§ Records for this exercise
* * * *
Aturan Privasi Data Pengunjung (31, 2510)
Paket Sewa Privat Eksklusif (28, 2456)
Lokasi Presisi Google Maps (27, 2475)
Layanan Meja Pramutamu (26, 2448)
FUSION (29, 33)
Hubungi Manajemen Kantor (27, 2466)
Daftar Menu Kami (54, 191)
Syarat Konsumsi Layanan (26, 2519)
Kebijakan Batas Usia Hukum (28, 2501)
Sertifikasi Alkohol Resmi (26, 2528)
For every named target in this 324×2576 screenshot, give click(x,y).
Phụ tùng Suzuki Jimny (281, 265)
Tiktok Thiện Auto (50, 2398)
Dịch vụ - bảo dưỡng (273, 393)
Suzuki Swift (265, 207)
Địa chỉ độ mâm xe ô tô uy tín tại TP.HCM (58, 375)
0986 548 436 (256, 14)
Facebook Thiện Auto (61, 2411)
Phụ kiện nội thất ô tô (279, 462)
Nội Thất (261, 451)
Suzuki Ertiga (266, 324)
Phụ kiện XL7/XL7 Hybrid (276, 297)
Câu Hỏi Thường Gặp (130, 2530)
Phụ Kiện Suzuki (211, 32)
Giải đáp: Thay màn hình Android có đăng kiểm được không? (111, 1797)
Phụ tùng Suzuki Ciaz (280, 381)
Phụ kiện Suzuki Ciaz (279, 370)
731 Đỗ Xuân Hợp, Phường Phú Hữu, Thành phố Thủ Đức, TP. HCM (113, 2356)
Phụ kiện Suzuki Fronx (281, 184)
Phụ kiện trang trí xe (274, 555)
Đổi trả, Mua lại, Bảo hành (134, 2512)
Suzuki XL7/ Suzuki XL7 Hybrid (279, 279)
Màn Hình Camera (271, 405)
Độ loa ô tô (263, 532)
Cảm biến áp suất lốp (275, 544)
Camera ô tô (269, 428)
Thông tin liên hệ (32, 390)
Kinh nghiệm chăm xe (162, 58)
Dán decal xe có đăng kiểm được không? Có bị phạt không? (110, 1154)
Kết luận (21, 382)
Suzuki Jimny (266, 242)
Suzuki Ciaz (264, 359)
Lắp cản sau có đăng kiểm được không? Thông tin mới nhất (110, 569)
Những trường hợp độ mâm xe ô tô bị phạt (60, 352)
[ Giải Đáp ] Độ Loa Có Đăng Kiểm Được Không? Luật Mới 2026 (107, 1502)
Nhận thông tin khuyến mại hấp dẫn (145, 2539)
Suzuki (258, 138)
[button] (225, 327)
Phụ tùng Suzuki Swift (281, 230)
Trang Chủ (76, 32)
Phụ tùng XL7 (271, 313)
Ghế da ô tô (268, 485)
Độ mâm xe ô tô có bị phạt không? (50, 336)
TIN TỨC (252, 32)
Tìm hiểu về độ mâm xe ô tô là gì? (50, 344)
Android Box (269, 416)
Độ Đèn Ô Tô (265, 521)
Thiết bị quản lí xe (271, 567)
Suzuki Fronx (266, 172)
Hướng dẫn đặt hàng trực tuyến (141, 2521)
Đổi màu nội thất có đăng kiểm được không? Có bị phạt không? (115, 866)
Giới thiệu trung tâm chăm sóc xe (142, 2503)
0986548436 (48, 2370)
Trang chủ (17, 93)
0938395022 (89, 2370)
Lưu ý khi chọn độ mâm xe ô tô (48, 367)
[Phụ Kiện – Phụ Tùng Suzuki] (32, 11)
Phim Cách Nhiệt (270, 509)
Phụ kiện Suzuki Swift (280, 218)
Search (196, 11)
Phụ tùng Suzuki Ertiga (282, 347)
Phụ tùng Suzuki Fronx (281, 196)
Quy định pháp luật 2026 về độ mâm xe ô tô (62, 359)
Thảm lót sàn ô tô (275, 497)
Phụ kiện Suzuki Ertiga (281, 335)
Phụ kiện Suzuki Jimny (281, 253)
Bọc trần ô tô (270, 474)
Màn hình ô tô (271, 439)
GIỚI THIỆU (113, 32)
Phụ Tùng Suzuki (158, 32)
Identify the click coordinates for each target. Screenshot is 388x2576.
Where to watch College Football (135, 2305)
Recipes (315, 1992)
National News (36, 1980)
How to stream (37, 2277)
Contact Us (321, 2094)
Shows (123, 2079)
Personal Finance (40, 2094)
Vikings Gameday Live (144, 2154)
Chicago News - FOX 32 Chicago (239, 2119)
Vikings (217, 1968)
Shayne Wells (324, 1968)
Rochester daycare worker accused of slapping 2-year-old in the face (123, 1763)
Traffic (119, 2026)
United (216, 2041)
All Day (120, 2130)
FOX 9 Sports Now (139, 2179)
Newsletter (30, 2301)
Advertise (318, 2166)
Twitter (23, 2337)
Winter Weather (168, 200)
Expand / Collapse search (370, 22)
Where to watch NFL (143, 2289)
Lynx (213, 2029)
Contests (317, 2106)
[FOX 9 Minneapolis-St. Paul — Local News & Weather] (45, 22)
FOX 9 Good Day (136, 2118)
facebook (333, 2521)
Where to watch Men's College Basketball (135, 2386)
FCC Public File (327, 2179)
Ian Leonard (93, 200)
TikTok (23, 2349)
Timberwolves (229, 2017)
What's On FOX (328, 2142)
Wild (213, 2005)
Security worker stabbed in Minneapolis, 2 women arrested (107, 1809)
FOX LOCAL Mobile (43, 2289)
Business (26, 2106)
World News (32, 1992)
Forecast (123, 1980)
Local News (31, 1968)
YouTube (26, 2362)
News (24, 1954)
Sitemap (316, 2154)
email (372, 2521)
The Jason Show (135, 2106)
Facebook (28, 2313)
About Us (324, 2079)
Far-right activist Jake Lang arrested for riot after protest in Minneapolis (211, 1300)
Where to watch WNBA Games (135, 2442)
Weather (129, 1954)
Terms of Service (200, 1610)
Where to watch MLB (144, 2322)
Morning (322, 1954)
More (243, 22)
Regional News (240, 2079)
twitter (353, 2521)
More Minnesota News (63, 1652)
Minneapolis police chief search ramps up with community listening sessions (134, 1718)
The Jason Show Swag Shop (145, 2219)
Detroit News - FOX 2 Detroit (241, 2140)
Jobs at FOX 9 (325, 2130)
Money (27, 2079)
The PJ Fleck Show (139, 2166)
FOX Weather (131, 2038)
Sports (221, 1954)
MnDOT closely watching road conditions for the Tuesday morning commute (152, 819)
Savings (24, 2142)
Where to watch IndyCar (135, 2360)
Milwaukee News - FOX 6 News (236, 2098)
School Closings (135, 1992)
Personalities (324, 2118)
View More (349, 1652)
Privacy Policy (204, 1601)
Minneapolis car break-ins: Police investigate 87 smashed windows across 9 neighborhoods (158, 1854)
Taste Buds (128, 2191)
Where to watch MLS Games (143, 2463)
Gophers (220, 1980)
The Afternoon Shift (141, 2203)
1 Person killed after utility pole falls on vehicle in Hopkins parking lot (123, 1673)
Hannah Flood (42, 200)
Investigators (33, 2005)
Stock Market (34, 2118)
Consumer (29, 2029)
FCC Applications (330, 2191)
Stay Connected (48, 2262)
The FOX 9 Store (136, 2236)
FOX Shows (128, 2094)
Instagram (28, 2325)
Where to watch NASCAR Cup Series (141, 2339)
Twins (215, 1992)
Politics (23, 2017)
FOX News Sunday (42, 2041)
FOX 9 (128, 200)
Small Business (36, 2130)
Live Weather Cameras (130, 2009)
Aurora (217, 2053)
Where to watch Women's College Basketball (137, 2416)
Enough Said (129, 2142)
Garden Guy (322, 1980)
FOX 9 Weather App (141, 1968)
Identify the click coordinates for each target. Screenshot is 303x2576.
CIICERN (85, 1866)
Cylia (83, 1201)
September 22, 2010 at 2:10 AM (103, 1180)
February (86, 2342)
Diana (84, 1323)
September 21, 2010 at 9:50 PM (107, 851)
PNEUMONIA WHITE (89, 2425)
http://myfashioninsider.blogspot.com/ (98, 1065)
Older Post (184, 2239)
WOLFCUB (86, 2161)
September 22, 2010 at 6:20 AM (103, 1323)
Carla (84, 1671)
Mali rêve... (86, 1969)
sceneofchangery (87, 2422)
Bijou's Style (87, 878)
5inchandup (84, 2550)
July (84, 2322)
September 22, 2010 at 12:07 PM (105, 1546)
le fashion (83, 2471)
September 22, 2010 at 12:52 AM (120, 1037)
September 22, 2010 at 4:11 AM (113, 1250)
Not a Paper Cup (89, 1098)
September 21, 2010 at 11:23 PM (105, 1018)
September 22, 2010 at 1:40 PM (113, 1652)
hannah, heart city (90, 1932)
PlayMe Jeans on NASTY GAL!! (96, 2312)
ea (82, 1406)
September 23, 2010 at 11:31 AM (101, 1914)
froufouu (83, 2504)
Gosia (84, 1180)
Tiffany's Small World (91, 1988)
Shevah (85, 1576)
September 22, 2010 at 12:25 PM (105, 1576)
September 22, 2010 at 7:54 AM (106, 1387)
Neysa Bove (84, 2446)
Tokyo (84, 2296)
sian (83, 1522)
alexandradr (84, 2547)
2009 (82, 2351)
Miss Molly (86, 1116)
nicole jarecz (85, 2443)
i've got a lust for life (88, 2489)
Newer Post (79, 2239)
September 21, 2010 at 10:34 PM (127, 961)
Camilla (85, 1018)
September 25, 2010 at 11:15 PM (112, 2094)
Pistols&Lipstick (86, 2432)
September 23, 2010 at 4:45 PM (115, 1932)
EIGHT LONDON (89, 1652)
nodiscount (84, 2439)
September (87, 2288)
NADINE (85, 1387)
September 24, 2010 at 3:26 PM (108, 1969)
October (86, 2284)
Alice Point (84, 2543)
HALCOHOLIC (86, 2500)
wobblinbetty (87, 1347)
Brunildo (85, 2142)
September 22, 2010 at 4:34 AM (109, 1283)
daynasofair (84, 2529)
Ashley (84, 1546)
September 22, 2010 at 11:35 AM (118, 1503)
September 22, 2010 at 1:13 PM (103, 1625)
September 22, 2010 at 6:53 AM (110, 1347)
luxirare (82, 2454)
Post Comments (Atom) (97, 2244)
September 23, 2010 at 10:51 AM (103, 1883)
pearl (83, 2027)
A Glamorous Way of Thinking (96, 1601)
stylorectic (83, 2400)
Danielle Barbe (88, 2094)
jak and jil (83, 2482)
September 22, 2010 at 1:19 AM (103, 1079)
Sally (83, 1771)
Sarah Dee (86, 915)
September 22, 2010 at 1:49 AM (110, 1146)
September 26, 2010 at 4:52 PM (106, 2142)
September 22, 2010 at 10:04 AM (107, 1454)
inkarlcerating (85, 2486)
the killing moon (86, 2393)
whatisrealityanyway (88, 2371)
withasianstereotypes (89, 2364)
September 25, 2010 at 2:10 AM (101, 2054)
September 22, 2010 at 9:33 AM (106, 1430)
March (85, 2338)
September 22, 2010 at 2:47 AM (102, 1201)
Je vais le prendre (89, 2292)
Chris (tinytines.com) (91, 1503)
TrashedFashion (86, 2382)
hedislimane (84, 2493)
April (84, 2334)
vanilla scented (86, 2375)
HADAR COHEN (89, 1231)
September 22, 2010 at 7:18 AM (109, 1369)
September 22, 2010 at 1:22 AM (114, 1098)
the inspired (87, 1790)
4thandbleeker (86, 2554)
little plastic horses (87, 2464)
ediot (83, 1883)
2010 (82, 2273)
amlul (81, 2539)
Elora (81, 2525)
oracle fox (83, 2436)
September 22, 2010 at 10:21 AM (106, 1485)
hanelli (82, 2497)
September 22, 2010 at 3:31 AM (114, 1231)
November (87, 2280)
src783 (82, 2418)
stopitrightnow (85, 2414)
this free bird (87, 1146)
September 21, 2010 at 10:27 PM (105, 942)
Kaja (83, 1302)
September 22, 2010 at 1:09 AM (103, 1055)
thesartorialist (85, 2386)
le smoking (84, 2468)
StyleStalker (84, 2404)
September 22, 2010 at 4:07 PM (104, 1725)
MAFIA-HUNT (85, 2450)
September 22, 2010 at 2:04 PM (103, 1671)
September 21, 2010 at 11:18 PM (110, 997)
* * * *
§ Exercise goal
The lines running from the start of the data through the one that contains "Giải đáp: Thay" should be reproduced exactly, and only those.

§ Answer space
Aturan Privasi Data Pengunjung (31, 2510)
Paket Sewa Privat Eksklusif (28, 2456)
Lokasi Presisi Google Maps (27, 2475)
Layanan Meja Pramutamu (26, 2448)
FUSION (29, 33)
Hubungi Manajemen Kantor (27, 2466)
Daftar Menu Kami (54, 191)
Syarat Konsumsi Layanan (26, 2519)
Kebijakan Batas Usia Hukum (28, 2501)
Sertifikasi Alkohol Resmi (26, 2528)
For every named target in this 324×2576 screenshot, give click(x,y).
Phụ tùng Suzuki Jimny (281, 265)
Tiktok Thiện Auto (50, 2398)
Dịch vụ - bảo dưỡng (273, 393)
Suzuki Swift (265, 207)
Địa chỉ độ mâm xe ô tô uy tín tại TP.HCM (58, 375)
0986 548 436 (256, 14)
Facebook Thiện Auto (61, 2411)
Phụ kiện nội thất ô tô (279, 462)
Nội Thất (261, 451)
Suzuki Ertiga (266, 324)
Phụ kiện XL7/XL7 Hybrid (276, 297)
Câu Hỏi Thường Gặp (130, 2530)
Phụ Kiện Suzuki (211, 32)
Giải đáp: Thay màn hình Android có đăng kiểm được không? (111, 1797)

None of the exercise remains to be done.